How to Survive a Garden Gnome Attack
by Chuck Sambuchino
You’ve always felt vaguely uneasy about garden gnomes. That frozen smile. Those painted eyes that seem to follow you as you walk past. The way they somehow appear on the other side of the yard overnight. You dismissed these feelings as paranoia. Chuck Sambuchino is here to tell you: your instincts were correct.
How to Survive a Garden Gnome Attack is presented as a serious survival manual — because that’s the only tone that works. Sambuchino catalogs gnome behavior, establishes threat assessment protocols, and provides concrete defense strategies, all delivered with the clinical detachment of someone who has clearly seen things. The book covers everything from identifying a pre-attack surveillance pattern to what to do when you’re outnumbered in your own vegetable patch.
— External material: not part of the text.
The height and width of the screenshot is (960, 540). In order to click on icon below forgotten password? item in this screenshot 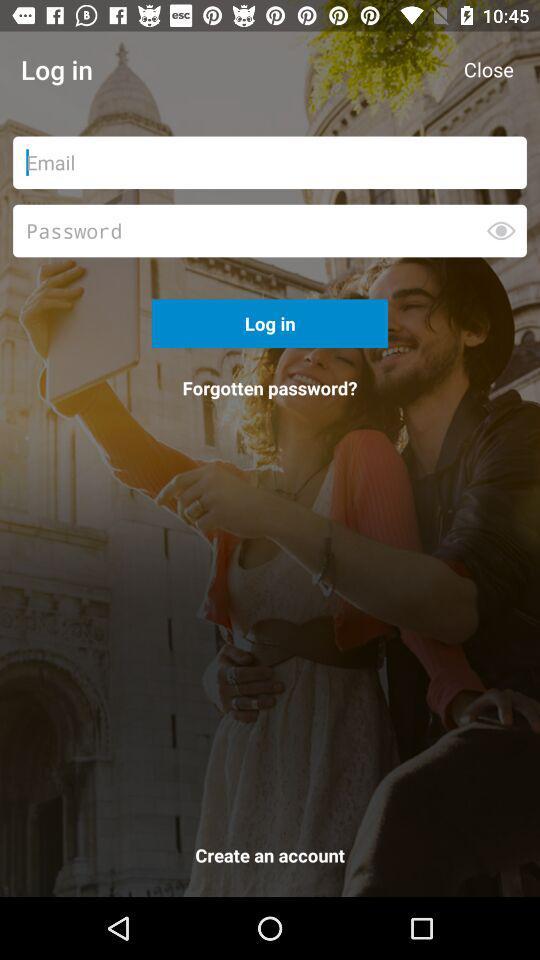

What makes this work as humor is the specificity. A vague parody of danger is just weird. But a detailed, tactical breakdown of ceramic figure threat response, with illustrated diagrams and gear recommendations? That’s a masterpiece. The book has enough actual structure to feel like a real guide, which makes each absurd detail land that much harder.
Perfect for the person who collects garden gnomes (perhaps a warning), the person who hates them (vindication at last), or anyone who has looked out their kitchen window at 2am and thought, wait, was that one there before? Spoiler: no. No it was not.